> _Questions on the material_
1 > Using the article below on the world's oldest forest floor, answer each question:
(a) In which New York county was the forest floor discovered?
(b) In which journal did the researchers write?
(c) What environment did the root systems suggest the area probably had?
2 > For each statement, decide whether it agrees with the article below on the world's oldest forest floor. Answer yes or no and quote the words from the article that decide it.
(a) The forest dates from 385 million years ago.
(b) The large, substantially intact portion of the ancient forest horizon was found in 2012.
(c) William Stein is a professor of geology.

Floor of world’s oldest forest uncovered
March 1, 2012 by Spencer Cameron
BINGHAMTON, N.Y., March 1 (UPI) — The floor of the world’s oldest forest, dating from 385 million years ago, has been discovered in a New York county, researchers say.
The finding in Schoharie County could shed new light on the role of modern-day forests and their impact on climate change, they said.
“It was like discovering the botanical equivalent of dinosaur footprints,” researcher William Stein, professor of biological sciences at Binghamton University, said.
“But the most exciting part was finding out just how many different types of footprints there were. The newly uncovered area was preserved in such a way that we were literally able to walk among the trees, noting what kind they were, where they had stood and how big they had grown.”
The prehistoric trees resembled modern-day cycads or tree ferns, but questions had remained about what the surrounding area looked like, whether other plant life co-existed with these trees and how, the researchers wrote in the journal Nature.
In 2010, researchers found a large, substantially intact portion of the ancient forest horizon, complete with root systems, which suggested the area probably enjoyed a wetland environment in a tropical climate.
“The complexity of the … site can teach us a lot about the original assembly of our modern day ecosystems,” Stein said.
“As we continue to understand the role of forests in modern global systems, and face potential climate change and deforestation on a global scale, these clues from the past may offer valuable lessons for managing our planet’s future.”

> _Source information_
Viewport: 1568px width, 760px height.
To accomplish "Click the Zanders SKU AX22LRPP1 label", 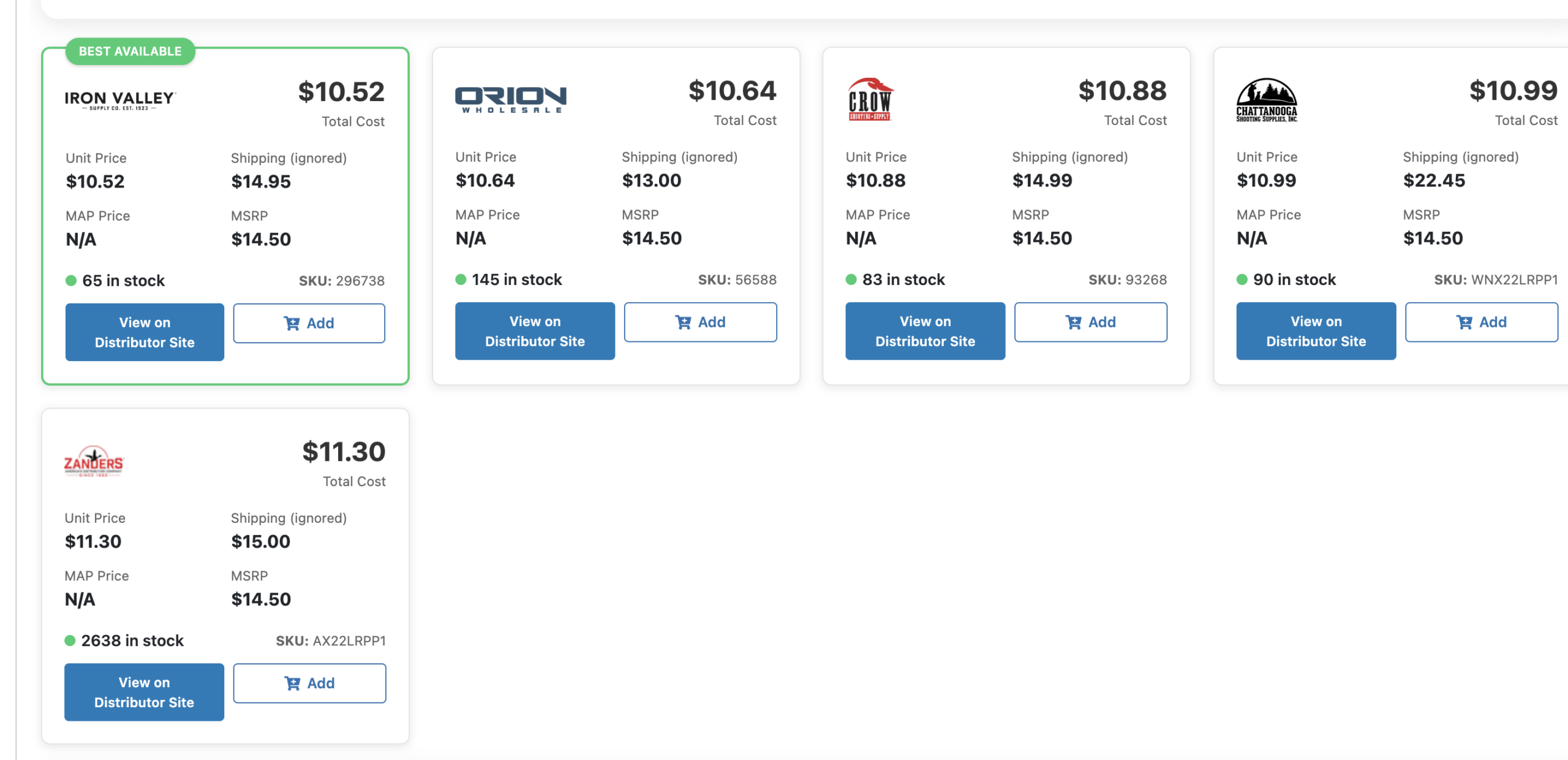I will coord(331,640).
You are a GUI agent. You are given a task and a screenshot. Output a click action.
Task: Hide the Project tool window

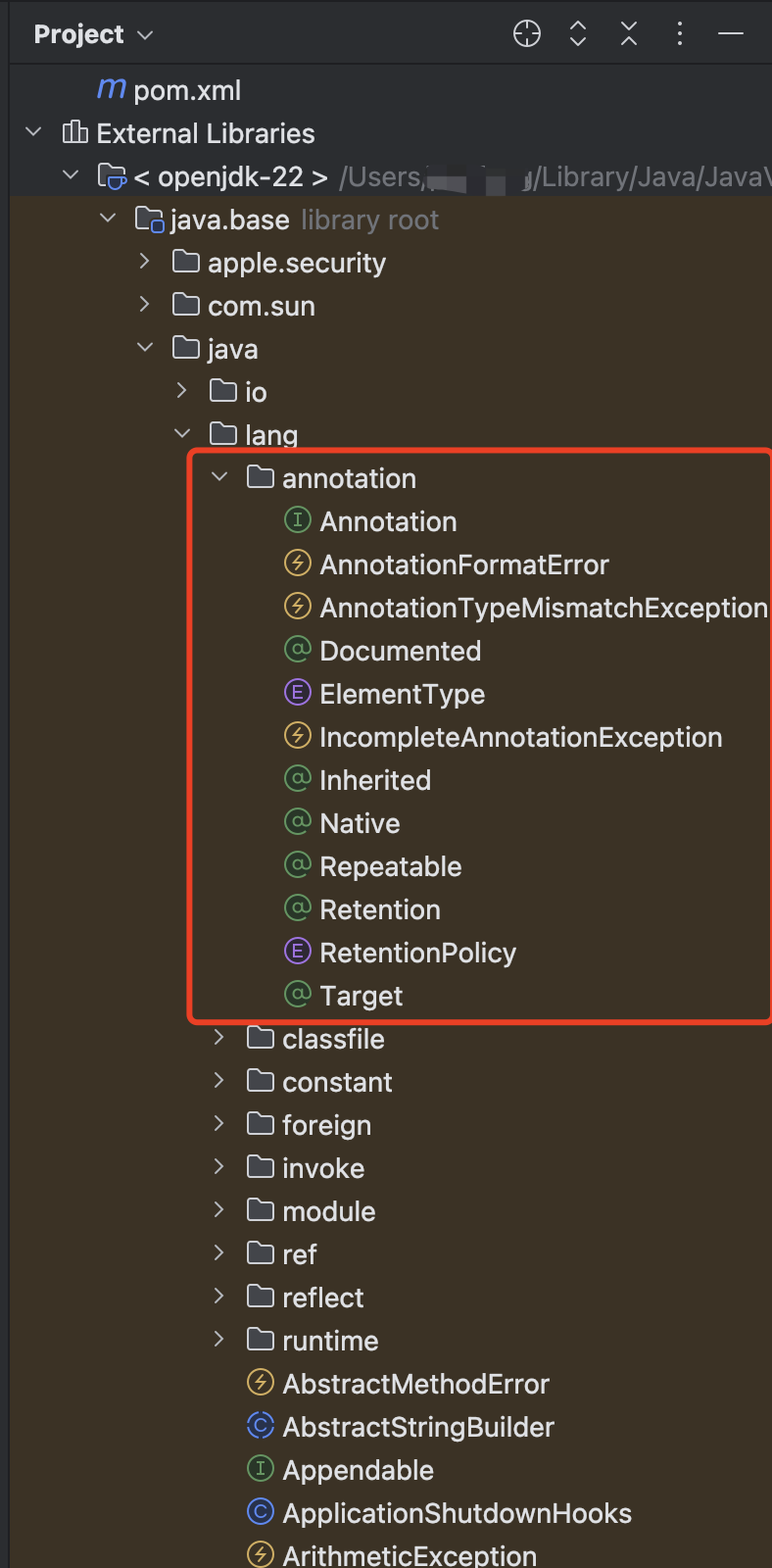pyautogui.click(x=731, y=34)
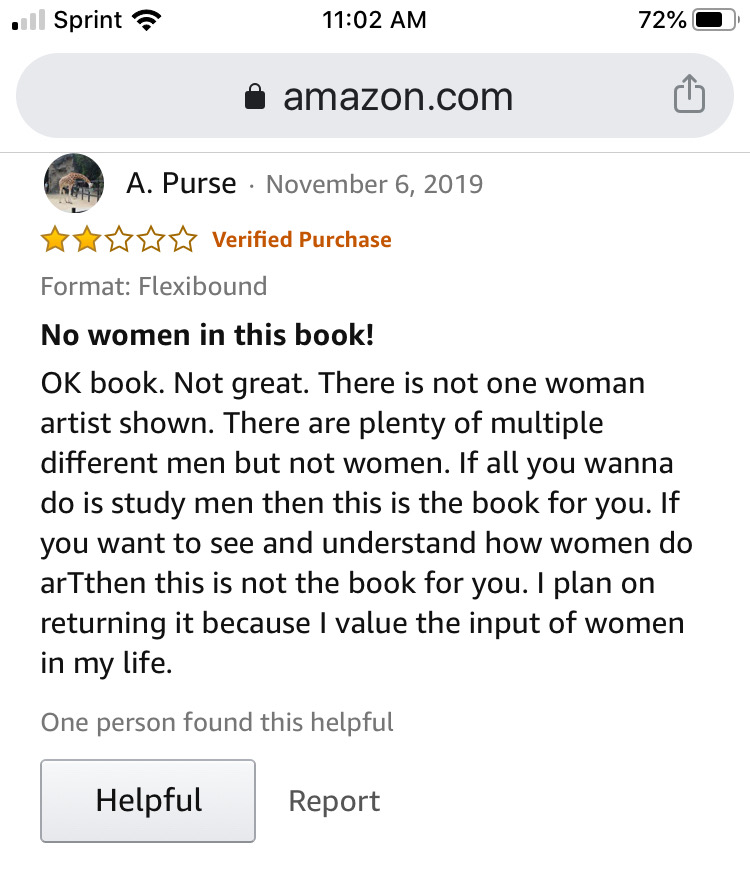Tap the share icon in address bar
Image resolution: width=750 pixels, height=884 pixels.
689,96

> _Task-by-task outputs_
1 >
(a) Schoharie County
(b) Nature
(c) A wetland environment in a tropical climate

2 >
(a) Yes: "dating from 385 million years ago"
(b) No: "In 2010, researchers found a large, substantially intact portion of the ancient forest horizon"
(c) No: "professor of biological sciences at Binghamton University"